Pourquoi l'antifouling est différent en Méditerranée
La Méditerranée est une mer semi-fermée, chaude (20–28°C en été) et salée (38 g/L). Ces conditions sont idéales pour les organismes biofouling. Un bateau non traité peut voir sa vitesse réduite de 20 % en un seul été. Le choix du produit est donc crucial et ne doit pas se faire sur le prix seul.

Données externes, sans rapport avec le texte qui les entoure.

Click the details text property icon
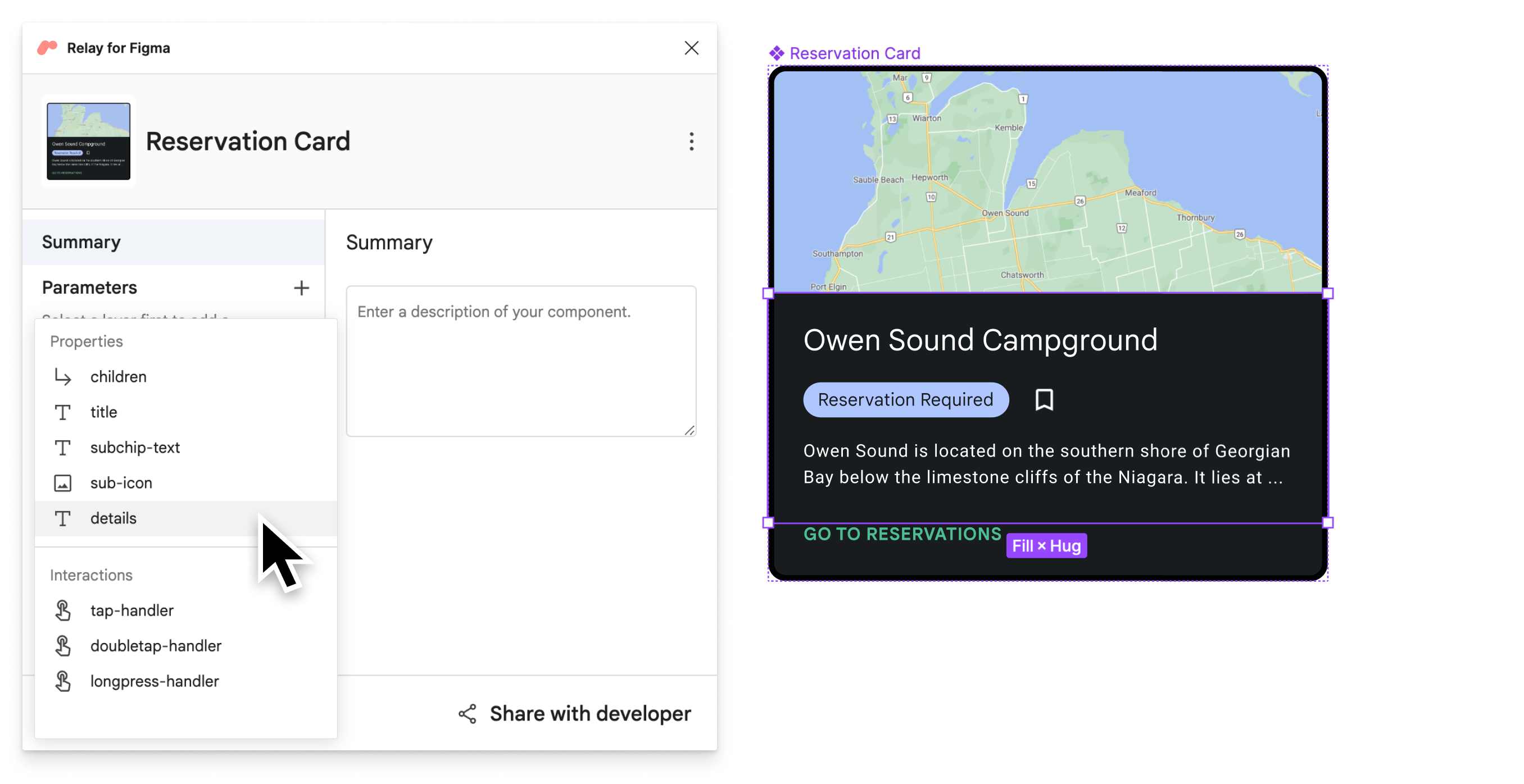 tap(63, 517)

Les 3 grandes familles d'antifouling
Il existe trois types adaptés aux conditions méditerranéennes :
- Auto-polissantes SPC — libération progressive, efficacité 12–18 mois, idéales pour les bateaux à usage régulier
- Peintures dures érodables — pour bateaux rapides (plus de 25 nœuds), carène lisse, nettoyage plongée possible
- Produits éco-responsables — sans biocides, mécaniques ou à base d'huiles naturelles, moins efficaces seuls en Méditerranée chaude
Préparer la carène avant application : l'étape décisive
80 % de l'efficacité d'un antifouling dépend de la préparation. Un décapage complet tous les 3 à 5 ans est recommandé. Deux méthodes principales : le sablage (abrasif, efficace sur les vieilles couches) et l'aérogommage (plus doux, préserve le gelcoat). Votre professionnel local saura vous orienter selon l'état de votre carène.
Nombre de couches et précautions d'application
En Méditerranée, 2 couches minimum sont recommandées, avec une troisième sur l'étrave, le tableau arrière et sous la ligne de flottaison. Respectez les délais entre couches (4–6h selon température) et appliquez la dernière couche 12 à 24h avant la mise à l'eau.
Budget antifouling : ce qu'il faut prévoir
Comptez entre 80 et 180 € pour 5 litres de peinture antifouling de qualité (pour un bateau de 8 m). La main d'œuvre d'un professionnel représente souvent 60 % du coût total — un investissement qui garantit une application correcte et une efficacité optimale sur la saison.